Premières ivresses : l’exécutif rappelle que le «Virgin Mojito» ne contient ni rhum ni alcool

Bonjour

En direct, ou presque, de l’Assemblée nationale. On y traite de l’alcool et du financement de la Sécurité Sociale. Le 25 octobre, plusieurs amendements concernant la fiscalité alcoolisée ont été débattus. « Trois d’entre eux ont été retirés ou rejetés à la demande du rapporteur général et d’Agnès Buzyn ministre des Solidarité set de la Santé, nous rapporte l’ANPAA. Usant d’arguments de forme, ils ont reconnu l’importance des sujets soulevés, mais renvoyé à des travaux ultérieurs notamment dans le cadre du Plan gouvernemental de mobilisation contre les conduites addictives (plan Mildeca).»  Un plan qui embarrasse au plus au point le gouvernement tant les arbitrages se révèlent douloureux au sein d’un exécutif déchiré sur le sujet.

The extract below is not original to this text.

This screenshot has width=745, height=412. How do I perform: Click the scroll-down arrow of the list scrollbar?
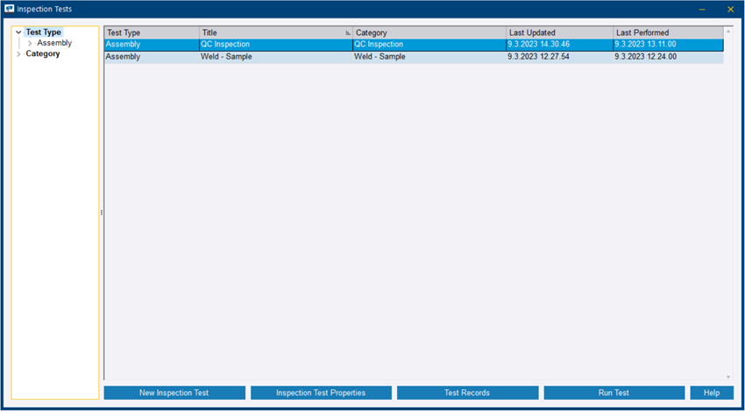[728, 376]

Cas d’école. Intéressons-nous à l’amendement n°1313, porté par la députée macronienne Audrey Dufeu-Schubert, 38 ans (Loire-Atlantique). Cette ancienne infirmière devenue directrice d’un établissement de santé souhaitait, avec nombre de ses collègues 1 la création d’une taxe sur d’étranges produits : ceux qui sont dotés d’une référence alcoolique mais qui ne contiennent pas d’alcool. Des produits qui, « en utilisant la boisson alcoolisée comme argument marketing, conduisent à une banalisation chez les plus jeunes de la consommation d’alcool ». Extrait du pitch (nous soulignons):

« Cet amendement vise à taxer les produits à référence alcooliques, produits pour lesquels l’alcool est utilisé comme argument de vente sans en contenir.

Sont considérés comme produits à référence alcoolique des produits dont le nom fait référence à une boisson alcoolique alors que cette boisson ne participe pas à sa fabrication. Cela peut concerner des boissons sans alcool (« Virgin Mojito »), mais également des bonbons, gels douche et autres produits où la référence à l’alcool est utilisée comme outil marketing et publicitaire. Cette taxe ne vise donc pas les alcooliers mais les producteurs de ces produits qui font la promotion de l’alcool.

Nous avons fait le choix d’exclure de cette taxe les produits composés d’un ingrédient alcoolique, afin de protéger les produits de territoire. L’objectif de cette taxe n’est pas de taxer des produits dont le nom fait référence aux produits qu’ils contiennent, mais de taxer des produits dont le nom fait référence à une boisson alcoolique qui ne participe pas au procédé de fabrication. Ainsi, les gels douche mojito seront taxés, mais pas le coq au vin.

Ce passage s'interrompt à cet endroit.